I noticed that $\mathbb R^n$ is not compact under any norm. I read some sources saying that any norm on $\mathbb R^n$ is equivalent to the Euclidean norm. That is, any norm in $\mathbb R^n$ induces the same topology.
And I also read some sources saying that for any set $(X, \mathcal T_{\text{indiscrete}})$ is compact. But indiscrete topology is not metrizable.
I wonder if there is a metric that makes $\mathbb R^n$ compact?
There's a bijection $f:\mathbb{R}^n\to [0,1]$ which we can use to induce a metric on $\mathbb{R}^n$ making it compact: $d(x,y)=|f(x)-f(y)|$. Under this definition $f$ becomes a homeomorphism. More generally, the same applies to any set $X$ of cardinality $|\mathbb{R}|$.
On the other hand every compact metric space is separable. And so a compact metric space $X$ is an image of $l(A)=\{(x_n)_{n=1}^\infty\ |\ x_i\in A\}$ for some countable set $A$. Therefore a compact metric space has cardinality of at most $|\mathbb{R}|$. Unlike topological case, where compact spaces can be of arbitrary size.

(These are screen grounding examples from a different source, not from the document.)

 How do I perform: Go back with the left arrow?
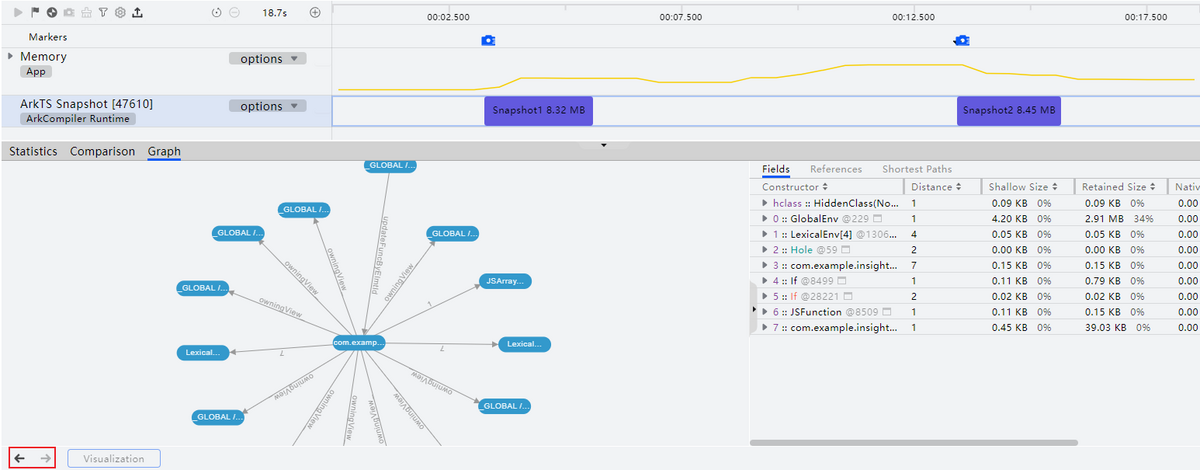coord(20,458)
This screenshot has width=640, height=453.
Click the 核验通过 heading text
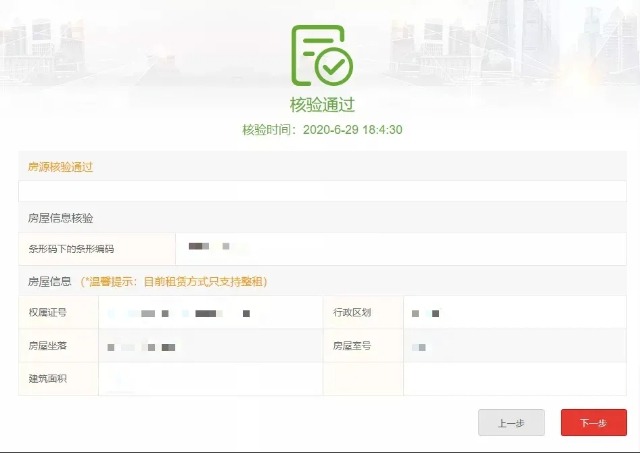coord(322,104)

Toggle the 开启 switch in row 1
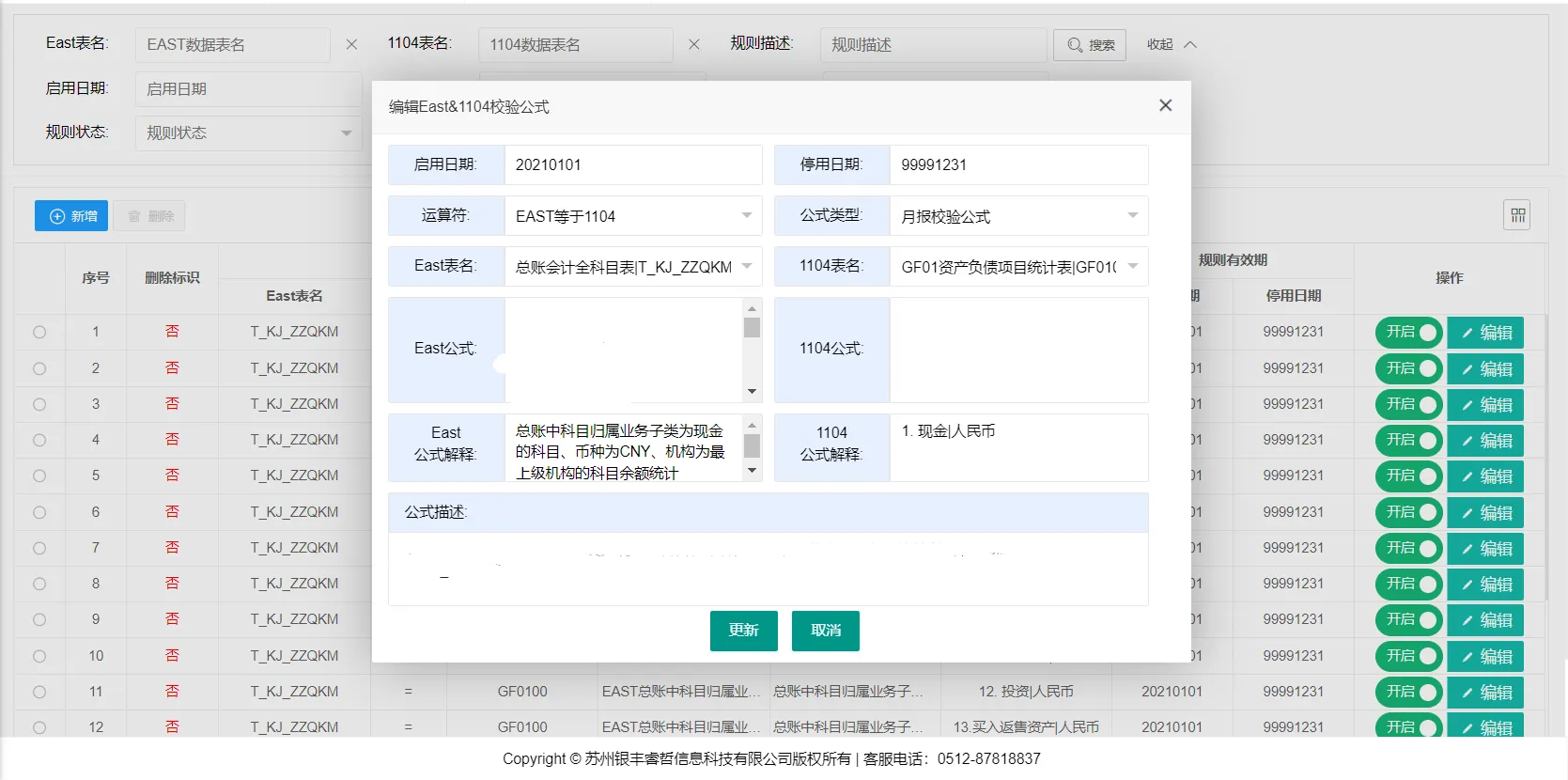(1408, 333)
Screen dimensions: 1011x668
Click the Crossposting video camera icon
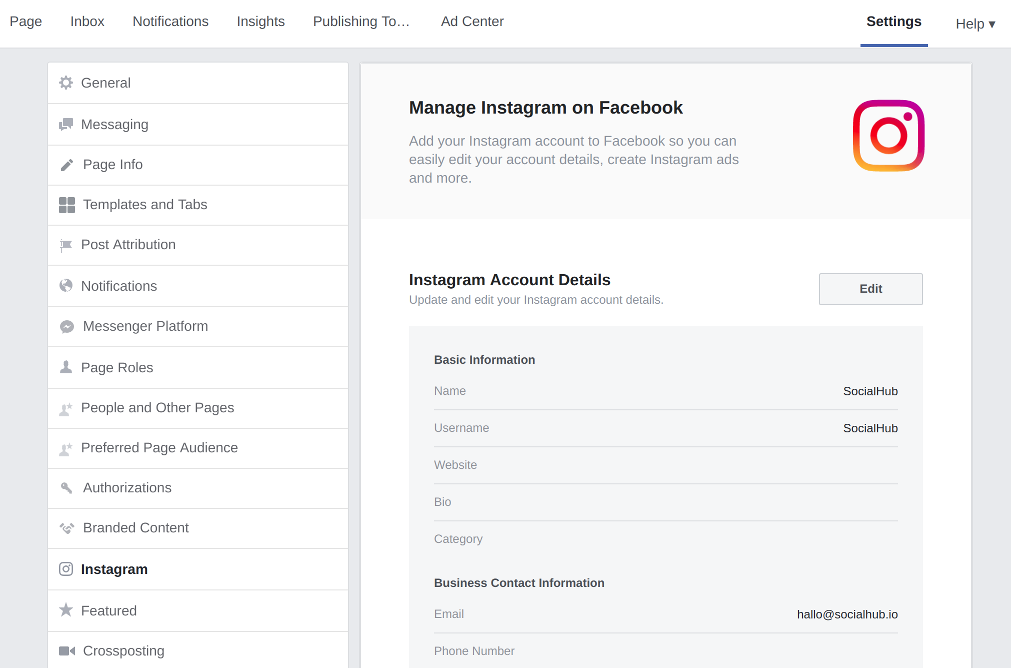[67, 651]
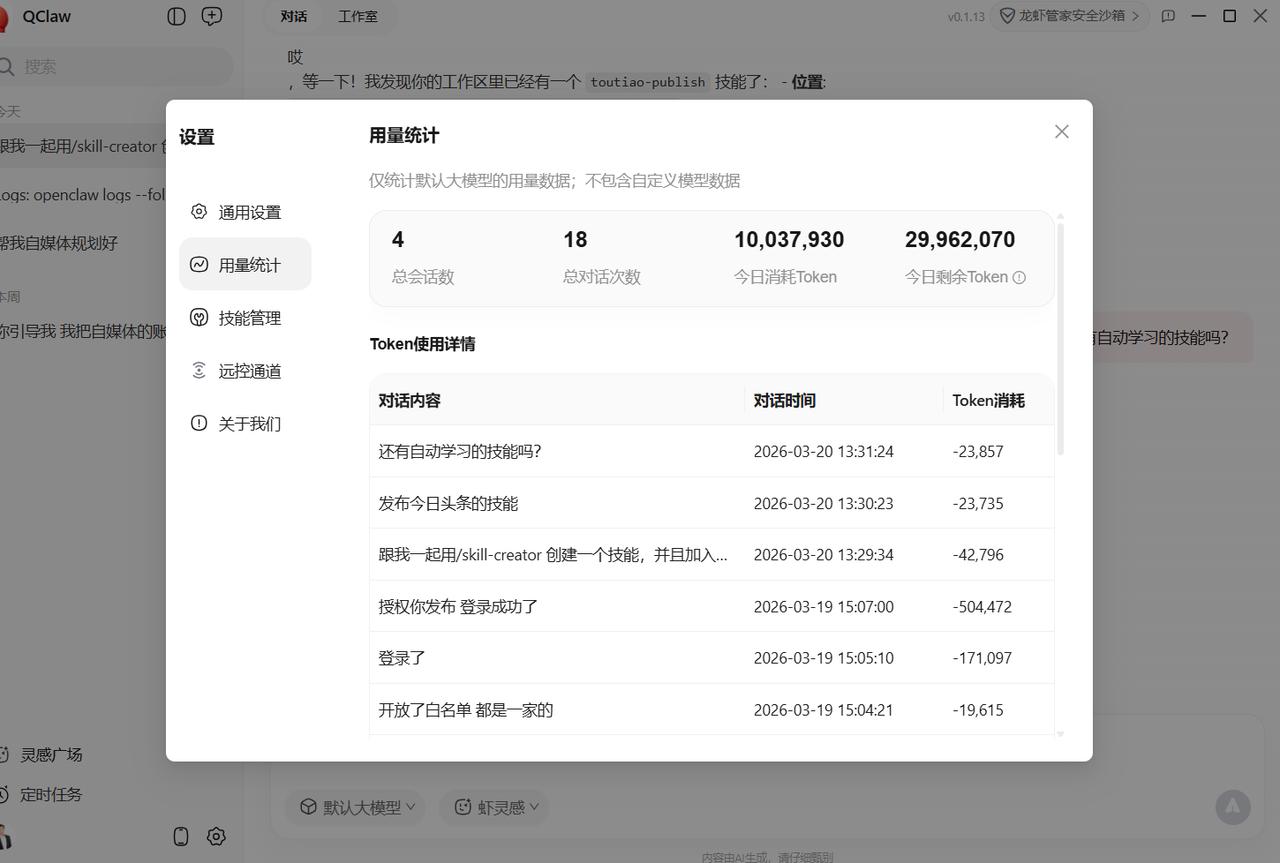Select 用量统计 in the settings menu
Screen dimensions: 1280x863
tap(248, 264)
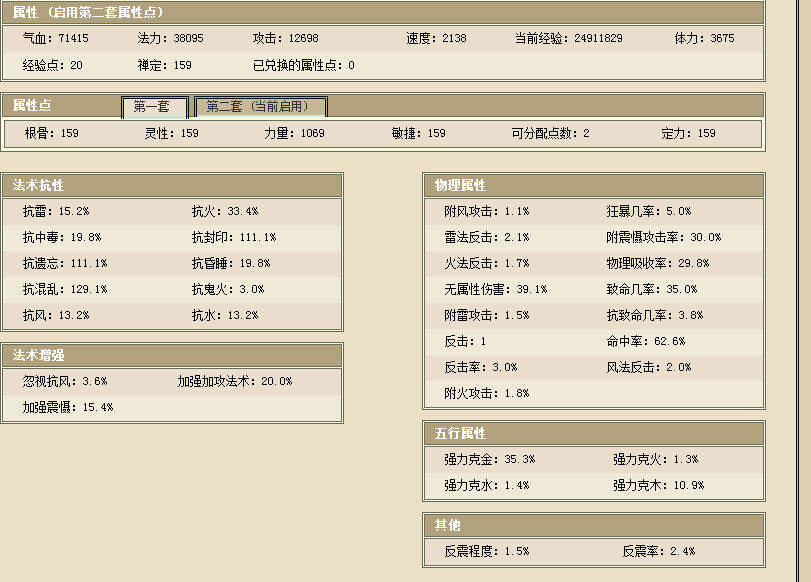
Task: Click 已兑换的属性点 0 field
Action: (x=303, y=65)
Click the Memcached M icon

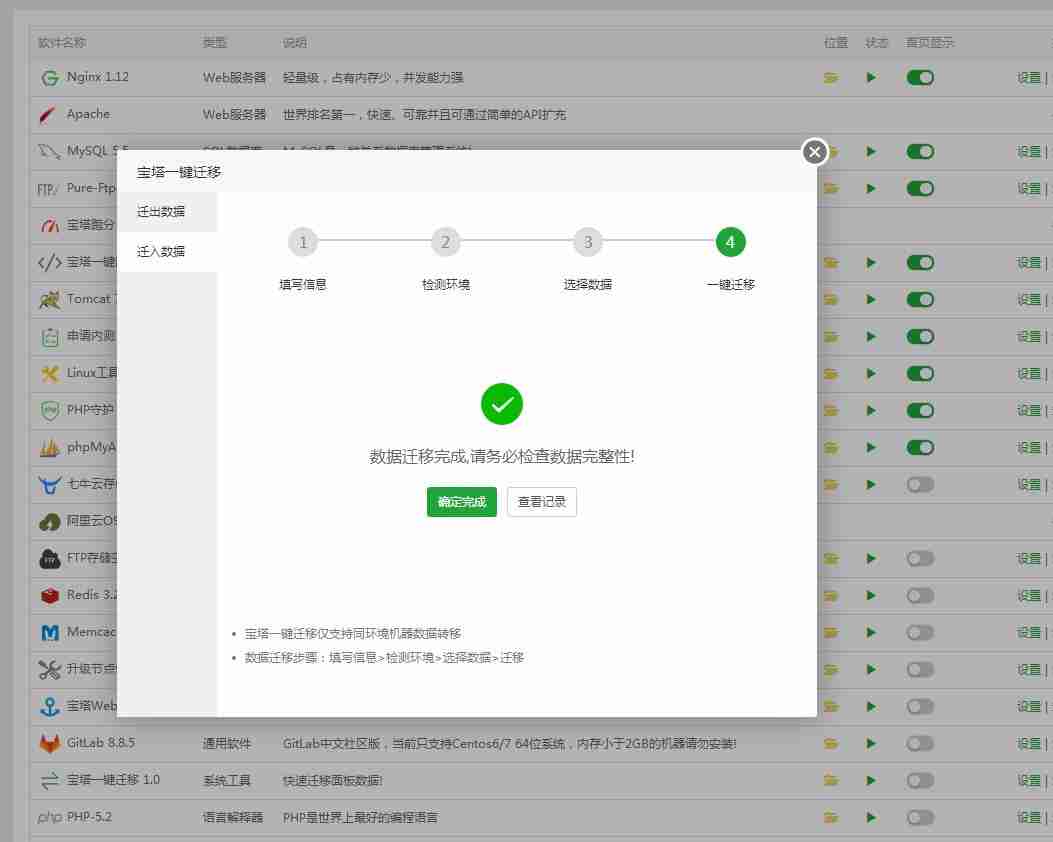pos(47,632)
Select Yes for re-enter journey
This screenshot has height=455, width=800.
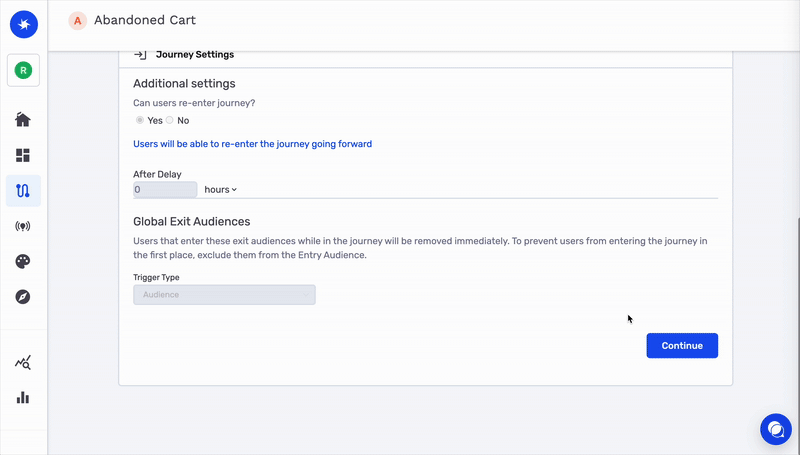coord(140,121)
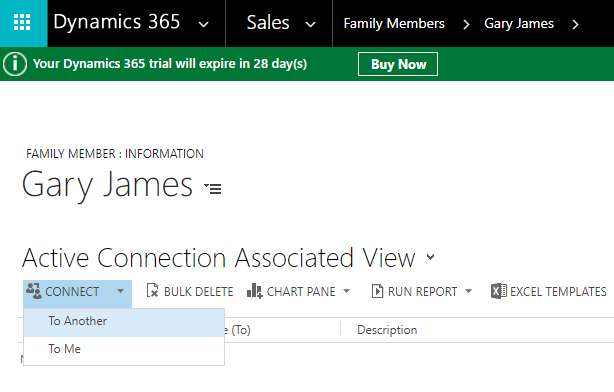This screenshot has height=392, width=614.
Task: Expand the Run Report dropdown arrow
Action: pos(468,291)
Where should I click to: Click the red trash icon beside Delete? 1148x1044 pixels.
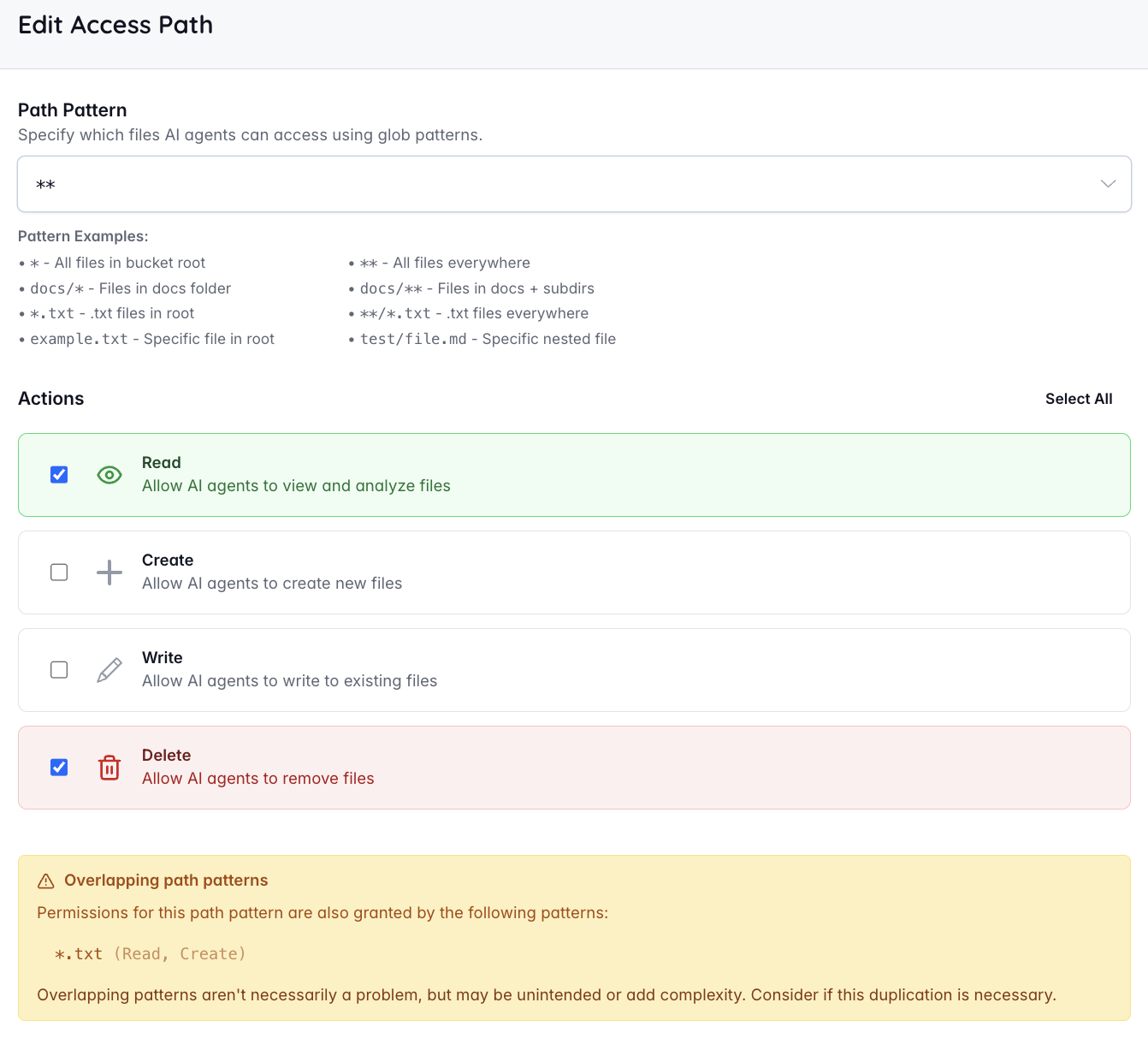click(x=109, y=768)
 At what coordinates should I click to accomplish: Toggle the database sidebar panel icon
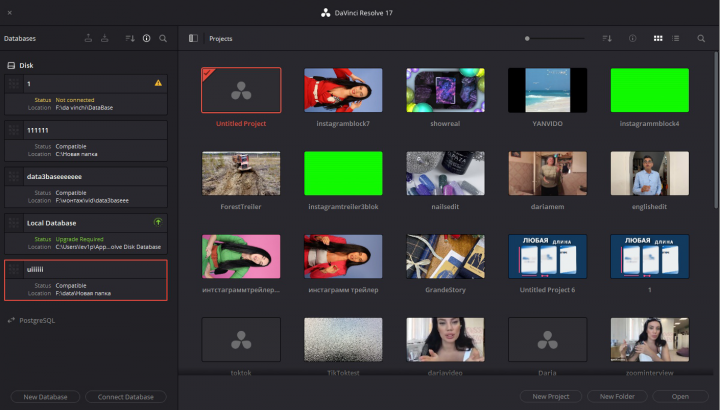point(193,39)
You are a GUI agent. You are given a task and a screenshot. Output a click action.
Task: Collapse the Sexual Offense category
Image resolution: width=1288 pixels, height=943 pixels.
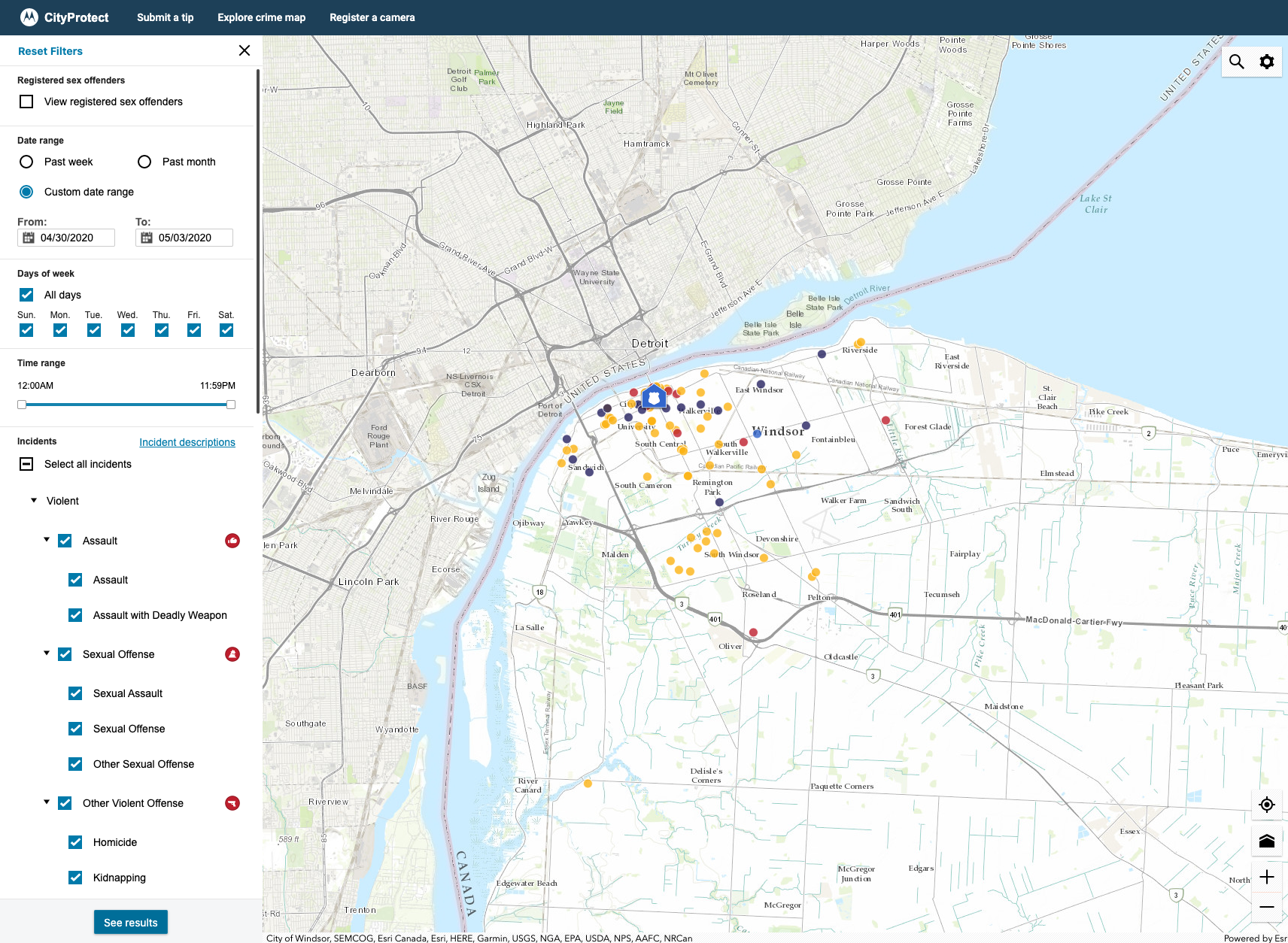click(47, 653)
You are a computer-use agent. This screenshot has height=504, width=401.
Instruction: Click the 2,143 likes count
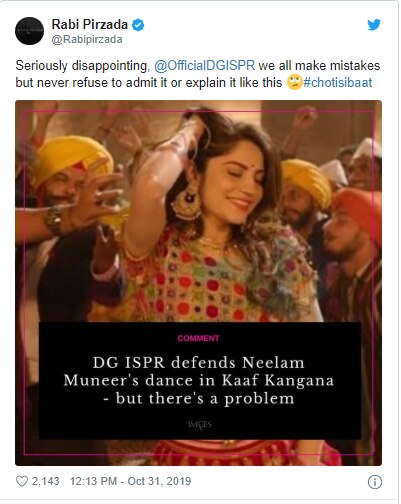click(x=46, y=481)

So is every set of cardinality at most $|\mathbb{R}|$ compact metrizable? Clearly finite (under any metric) and countable sets (bijection with $\{0\}\cup\{1/n\ |\ n\in\mathbb{N}\}$) are. Under the continuum hypothesis there is no other choice. But without the continuum hypothesis? I do not know the answer.